Institutional investors in Europe, especially in countries like Germany, France and Switzerland have been showing a keen interest in investing in property driven investments. Although Brexit was a dampener and the property market became somewhat unstable, what with the new tax regimen adding to the woes of property owners. However, the current scenario seems to have changed with investments in the property sector steadily rising.
Investment house Fidelity, with the help of its group of faithful investors has managed to raise £111m through the Fidelity Eurozone Select Real Estate Fund. It took them just 12 weeks to complete the process with funds pouring in from financial institutions across Europe. Countries like Germany, Ireland, France and Switzerland have evinced keen interest and the investors probably still have faith in the real estate market, which showed some signs of sluggishness until recently.

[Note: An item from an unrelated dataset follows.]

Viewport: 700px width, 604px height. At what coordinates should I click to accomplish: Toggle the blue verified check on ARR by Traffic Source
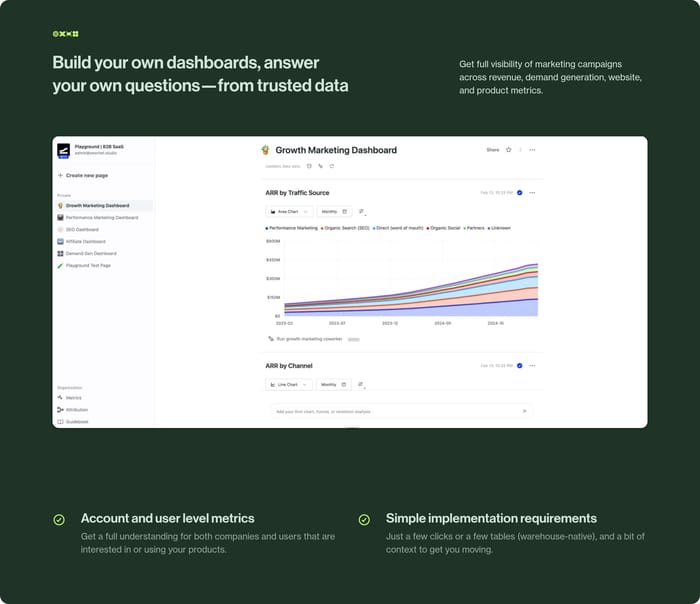pyautogui.click(x=519, y=193)
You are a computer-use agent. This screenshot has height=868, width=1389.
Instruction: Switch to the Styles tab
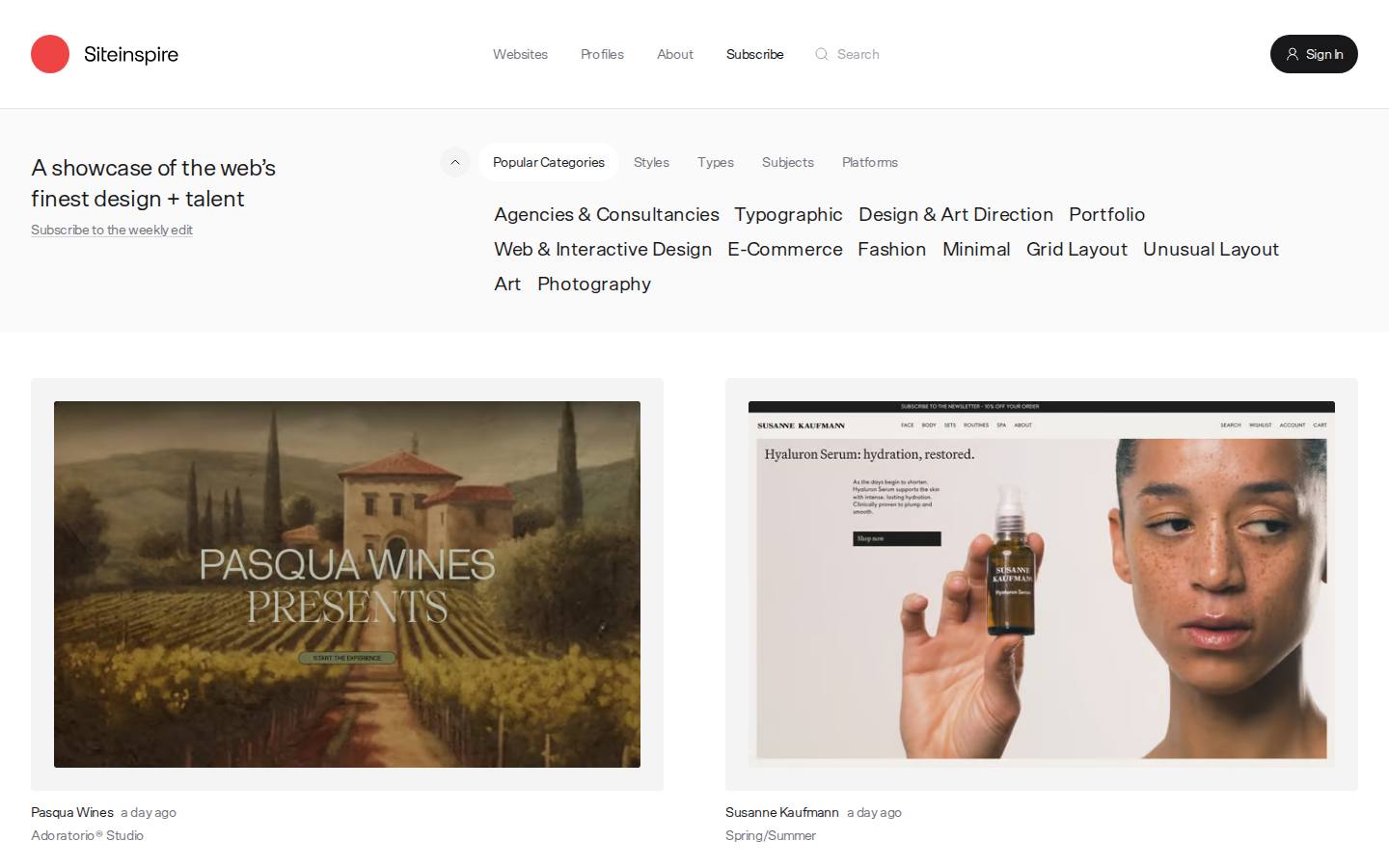(x=651, y=162)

With yields hovering around 6 to 7% at the outset, the fund seems to be quite popular with investors, both small and large. Clearly, real estate fundamentals seem to be on the rise making landlords a happy lot. The capital sector too seems to be in favour of investing in the property sector. Fidelity International is already busy with the next round of exercise for raising capital, and this time around the target is not only countries in Europe but several cash rich countries in the Asia-Pacific region, including Australia.

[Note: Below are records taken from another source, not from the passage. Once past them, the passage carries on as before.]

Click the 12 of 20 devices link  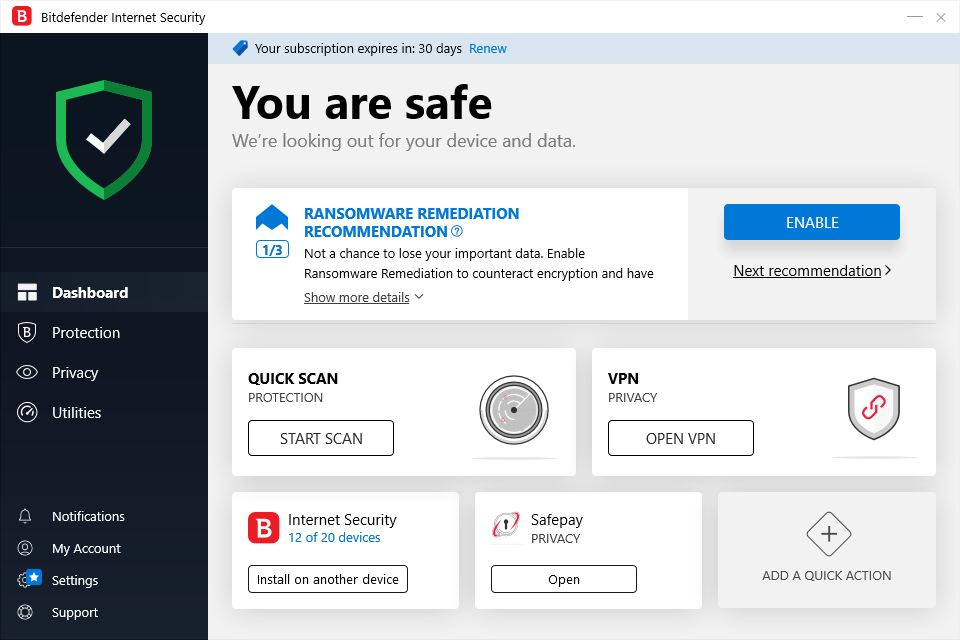coord(334,538)
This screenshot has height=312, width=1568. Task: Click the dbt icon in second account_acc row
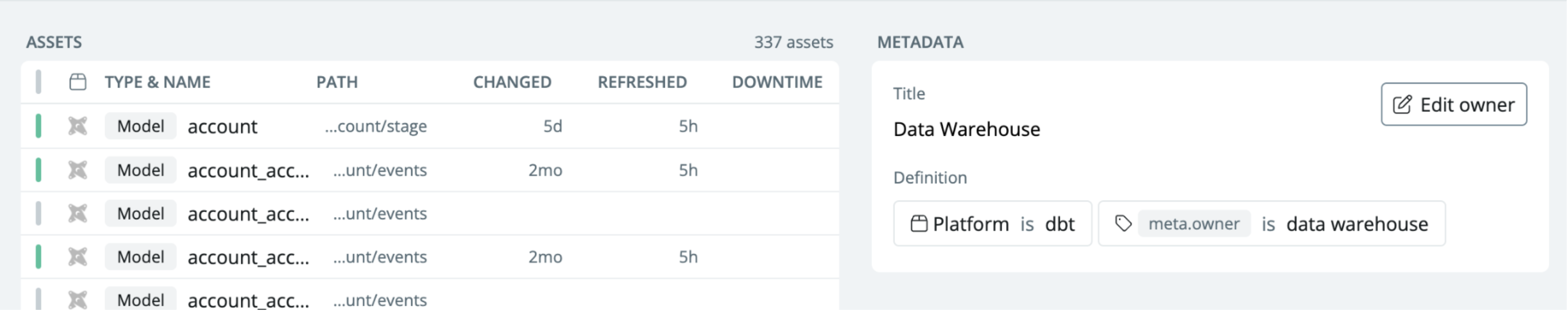pos(77,213)
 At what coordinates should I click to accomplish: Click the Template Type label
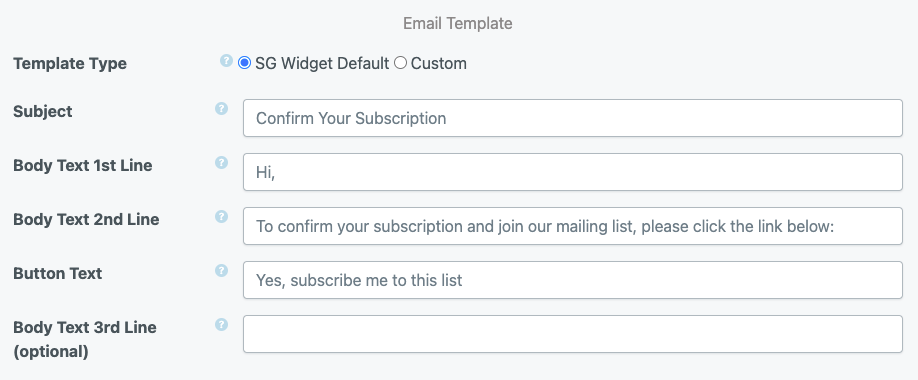(70, 63)
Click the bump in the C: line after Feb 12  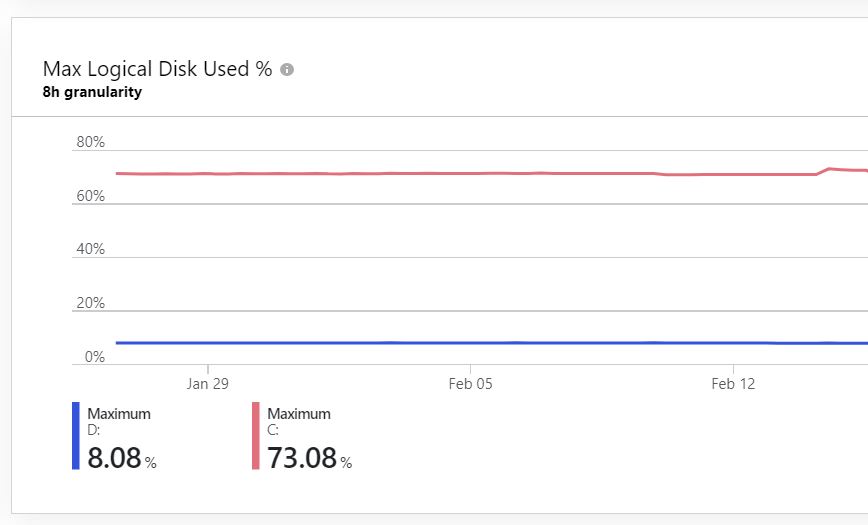(828, 169)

The focus still is on institutional investors, who are quite happy with the returns they have got until now. When compared to the returns generated by another fund, namely INREV Continental Europe Funds, Fidelity International fares a lot better with the returns from INREV hovering at a dismal 4%+. While INERV is liberal while picking stocks to invest in, Fidelity exercises a lot more caution, going into details of every single property and its merits.

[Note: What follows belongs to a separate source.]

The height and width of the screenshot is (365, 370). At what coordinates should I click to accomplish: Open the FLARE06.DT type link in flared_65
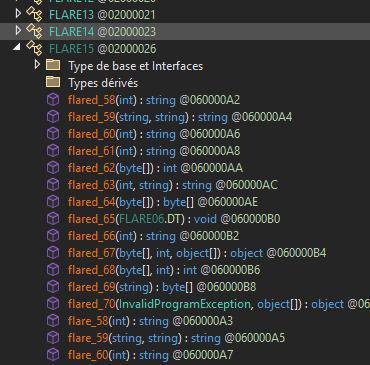(x=152, y=219)
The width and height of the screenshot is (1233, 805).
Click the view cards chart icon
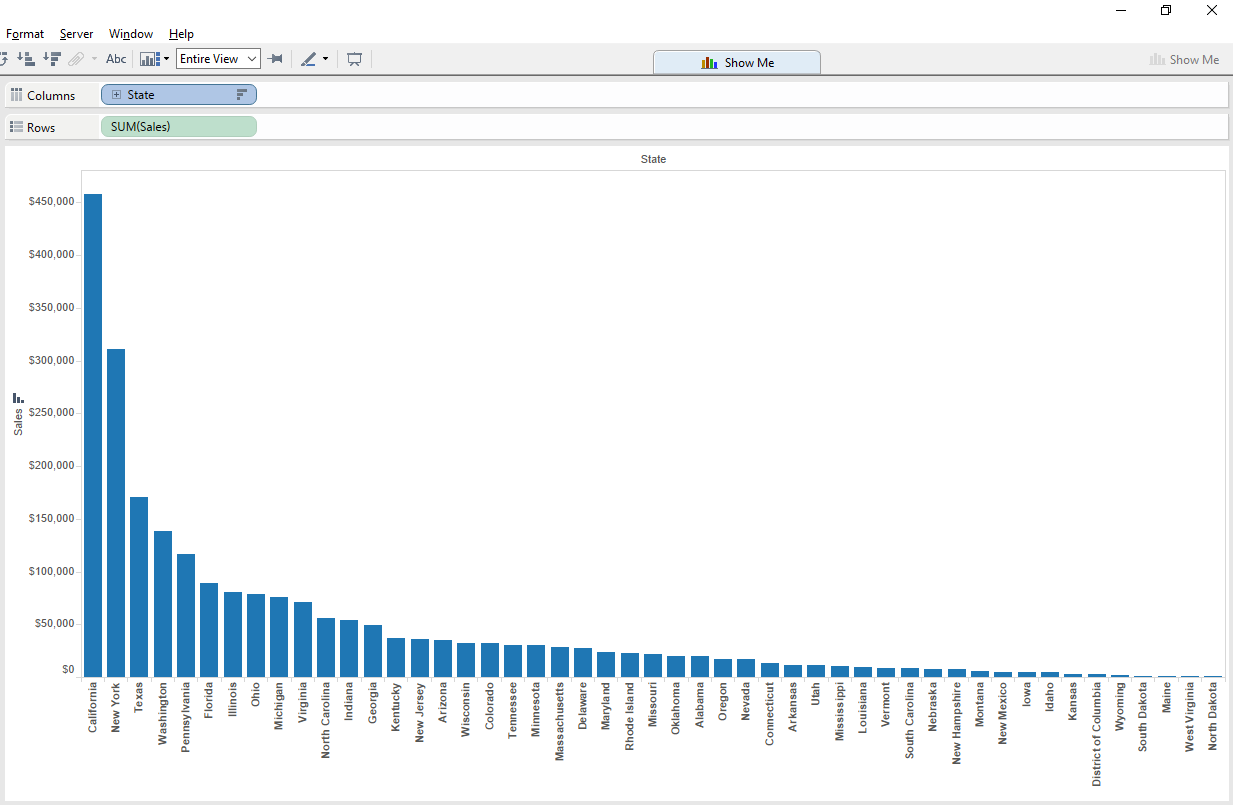(x=150, y=59)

According to Neil Cable who heads Real Estate at Fidelity International Fidelity’s focus on generating good income has been received well by institutional investors in Europe. Post Brexit, the investors see sense in the tactics deployed by Fidelity and favour investing in alternative sources of income through investments. They also believe that the Eurozone strategy offers minimum exposure to the UK and peripheries of Europe.
Fidelity has already invested in 5 prime assets with the investment totaling £129m. The properties include two DIY retail stores located in Germany and a logistics property in Paris and Germany.